KPPOD melakukan studi lapangan di enam daerah yaitu DKI Jakarta, Depok, Bogor, Bekasi, Kulonprogo, Sidoarjo, untuk menemukan akar permasalahan regulasi bermasalah.
Ruang lingkup studi meliputi peraturan daerah terkait ekonomi dan investasi kegiatan berusaha antara lain, Perda Pajak dan Retribusi, Perizinan, Ketenagakerjaan, dan Perda kegiatan berusaha lainnya.
Studi tersebut menemukan perda bermasalah khusus investasi dan kegiatan berusaha ditengarai beberapa hal. Pertama, proses pembentukan perda minim partisipasi publik.
Kedua, dari segi muatan regulasi, ditemui permasalahan pada aspek yuridis, subtansi dan prinsip yang menimbulkan biaya produksi/biaya keamanan meningkat, sehingga perusahaan pindah ke daerah lain.

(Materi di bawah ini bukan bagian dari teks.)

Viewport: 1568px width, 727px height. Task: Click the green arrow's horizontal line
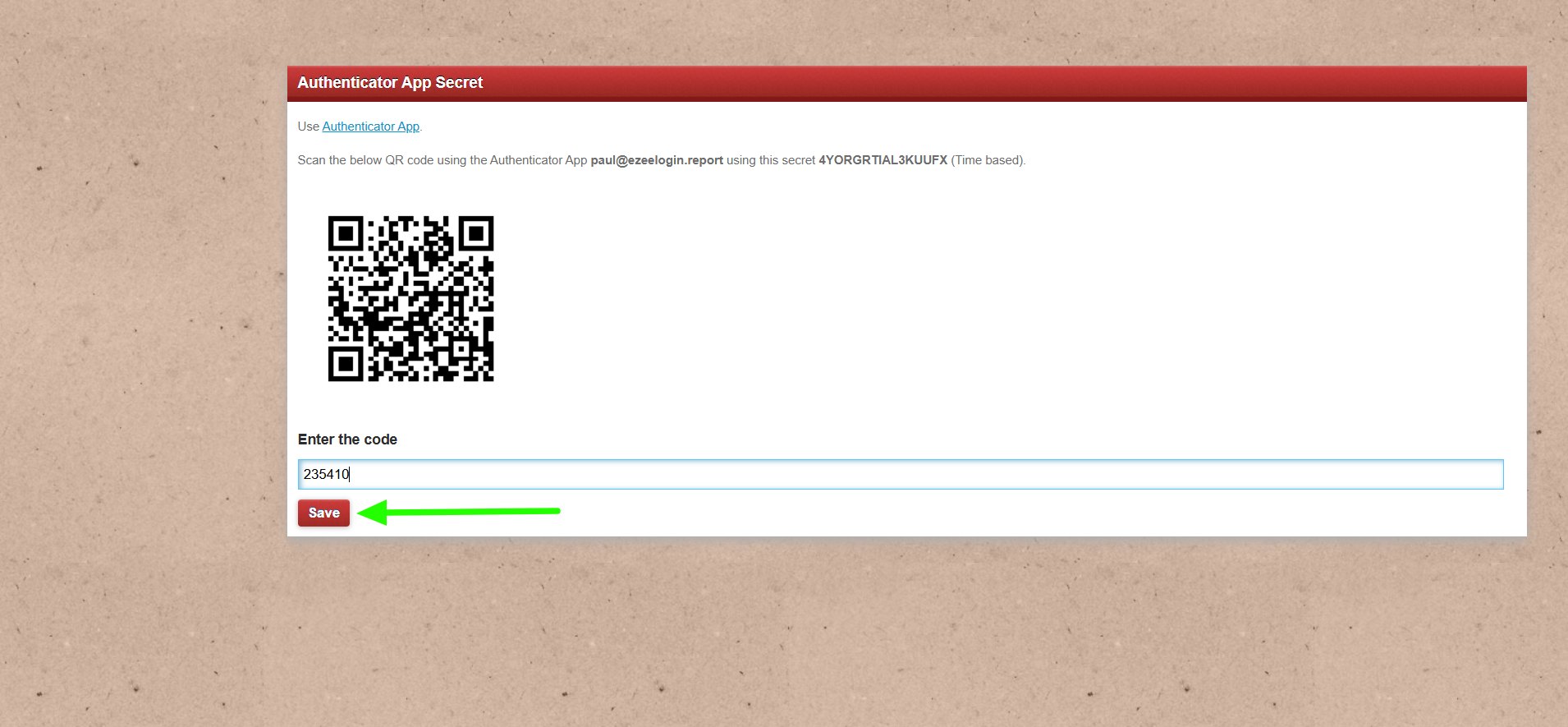[476, 511]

"Ketiga, penanganan perda oleh Kemendagri belum optimal mengingat tidak adanya tools yang ditetapkan Pemerintah Pusat untuk menyusun Perda. Disisi lain, kurang harmonisnya lingkungan kebijakan atau konflik kepentingan legislatif dengan eksekutif seringkali membuat rumusan Perda tidak komprehensif dan tidak menyasar kepada kebutuhan masyarakat di daerah," jelas Robert.